◆ Exercise goal ◆
Format every line of the data below as a numbered list, leaving out blank lines.

◆ Available records ◆
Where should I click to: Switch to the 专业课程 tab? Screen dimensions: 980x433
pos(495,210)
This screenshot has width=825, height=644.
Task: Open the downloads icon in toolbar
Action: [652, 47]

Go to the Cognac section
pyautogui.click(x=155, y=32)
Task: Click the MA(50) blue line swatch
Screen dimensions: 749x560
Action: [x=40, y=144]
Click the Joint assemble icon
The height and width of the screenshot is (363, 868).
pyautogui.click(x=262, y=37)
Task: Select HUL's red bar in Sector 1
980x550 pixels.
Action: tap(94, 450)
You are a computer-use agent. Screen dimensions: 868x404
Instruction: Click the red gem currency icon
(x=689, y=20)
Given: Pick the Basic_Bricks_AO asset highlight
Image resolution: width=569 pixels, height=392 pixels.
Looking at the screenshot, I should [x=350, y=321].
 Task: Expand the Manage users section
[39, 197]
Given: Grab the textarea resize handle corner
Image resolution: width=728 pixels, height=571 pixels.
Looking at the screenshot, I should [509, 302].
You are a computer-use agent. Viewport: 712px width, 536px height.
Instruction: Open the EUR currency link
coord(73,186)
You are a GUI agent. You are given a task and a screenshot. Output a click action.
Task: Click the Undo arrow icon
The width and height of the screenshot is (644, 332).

◆ Complete response ◆
1. Where should I click to: Switch to the 专业课程 tab? Screen dimensions: 980x433
2. pos(495,210)
3. This screenshot has width=825, height=644.
4. Task: Open the downloads icon in toolbar
5. Action: [652, 47]
6. Go to the Cognac section
7. pyautogui.click(x=155, y=32)
8. Task: Click the MA(50) blue line swatch
9. Screen dimensions: 749x560
10. Action: [x=40, y=144]
11. Click the Joint assemble icon
12. The height and width of the screenshot is (363, 868).
13. pyautogui.click(x=262, y=37)
14. Task: Select HUL's red bar in Sector 1
15. 980x550 pixels.
16. Action: tap(94, 450)
17. You are a computer-use agent. Screen dimensions: 868x404
18. Instruction: Click the red gem currency icon
19. (x=689, y=20)
20. Given: Pick the Basic_Bricks_AO asset highlight
21. Image resolution: width=569 pixels, height=392 pixels.
22. Looking at the screenshot, I should [x=350, y=321].
23.  Task: Expand the Manage users section
24. [39, 197]
25. Given: Grab the textarea resize handle corner
26. Image resolution: width=728 pixels, height=571 pixels.
27. Looking at the screenshot, I should [509, 302].
28. You are a computer-use agent. Viewport: 712px width, 536px height.
29. Instruction: Open the EUR currency link
30. coord(73,186)
31. You are a GUI agent. You are given a task and a screenshot. Output a click action.
32. Task: Click the Undo arrow icon
33. The width and height of the screenshot is (644, 332).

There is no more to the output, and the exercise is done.